[Start of Attachment]

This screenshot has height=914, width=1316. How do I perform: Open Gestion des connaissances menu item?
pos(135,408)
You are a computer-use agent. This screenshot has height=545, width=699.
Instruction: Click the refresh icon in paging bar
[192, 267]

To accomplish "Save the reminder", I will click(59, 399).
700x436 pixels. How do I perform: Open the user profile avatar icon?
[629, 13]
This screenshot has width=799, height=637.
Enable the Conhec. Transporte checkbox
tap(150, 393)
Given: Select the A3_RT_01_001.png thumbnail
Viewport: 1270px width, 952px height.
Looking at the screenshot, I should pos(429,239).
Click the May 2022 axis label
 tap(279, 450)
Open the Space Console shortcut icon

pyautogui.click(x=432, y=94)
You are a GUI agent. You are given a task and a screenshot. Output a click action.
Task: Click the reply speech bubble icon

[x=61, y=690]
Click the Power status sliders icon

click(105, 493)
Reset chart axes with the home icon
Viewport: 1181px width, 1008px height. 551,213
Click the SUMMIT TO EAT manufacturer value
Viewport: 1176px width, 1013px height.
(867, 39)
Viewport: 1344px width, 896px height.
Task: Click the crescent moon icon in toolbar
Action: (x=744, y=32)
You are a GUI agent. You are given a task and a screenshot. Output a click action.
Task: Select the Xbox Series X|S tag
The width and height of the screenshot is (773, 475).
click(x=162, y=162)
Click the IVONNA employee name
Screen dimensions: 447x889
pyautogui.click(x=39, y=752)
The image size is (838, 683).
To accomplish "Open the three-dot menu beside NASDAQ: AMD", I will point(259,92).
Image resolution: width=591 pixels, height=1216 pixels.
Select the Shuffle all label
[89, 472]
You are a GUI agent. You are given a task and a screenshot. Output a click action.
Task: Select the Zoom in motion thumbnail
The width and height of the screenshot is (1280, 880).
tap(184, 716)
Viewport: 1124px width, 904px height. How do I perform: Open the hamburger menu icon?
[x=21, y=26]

[End of Attachment]

What is required
Output every record above a second time, exactly.

Response
This screenshot has height=914, width=1316. How do I perform: Open Gestion des connaissances menu item?
pos(135,408)
You are a computer-use agent. This screenshot has height=545, width=699.
Instruction: Click the refresh icon in paging bar
[192, 267]

To accomplish "Save the reminder", I will click(59, 399).
700x436 pixels. How do I perform: Open the user profile avatar icon?
[629, 13]
This screenshot has width=799, height=637.
Enable the Conhec. Transporte checkbox
tap(150, 393)
Given: Select the A3_RT_01_001.png thumbnail
Viewport: 1270px width, 952px height.
Looking at the screenshot, I should pos(429,239).
Click the May 2022 axis label
 tap(279, 450)
Open the Space Console shortcut icon

pyautogui.click(x=432, y=94)
You are a GUI agent. You are given a task and a screenshot. Output a click action.
Task: Click the reply speech bubble icon

[x=61, y=690]
Click the Power status sliders icon

click(105, 493)
Reset chart axes with the home icon
Viewport: 1181px width, 1008px height. 551,213
Click the SUMMIT TO EAT manufacturer value
Viewport: 1176px width, 1013px height.
(867, 39)
Viewport: 1344px width, 896px height.
Task: Click the crescent moon icon in toolbar
Action: (x=744, y=32)
You are a GUI agent. You are given a task and a screenshot. Output a click action.
Task: Select the Xbox Series X|S tag
The width and height of the screenshot is (773, 475).
click(x=162, y=162)
Click the IVONNA employee name
Screen dimensions: 447x889
pyautogui.click(x=39, y=752)
The image size is (838, 683).
To accomplish "Open the three-dot menu beside NASDAQ: AMD", I will point(259,92).
Image resolution: width=591 pixels, height=1216 pixels.
Select the Shuffle all label
[89, 472]
You are a GUI agent. You are given a task and a screenshot. Output a click action.
Task: Select the Zoom in motion thumbnail
The width and height of the screenshot is (1280, 880).
tap(184, 716)
Viewport: 1124px width, 904px height. How do I perform: Open the hamburger menu icon?
[x=21, y=26]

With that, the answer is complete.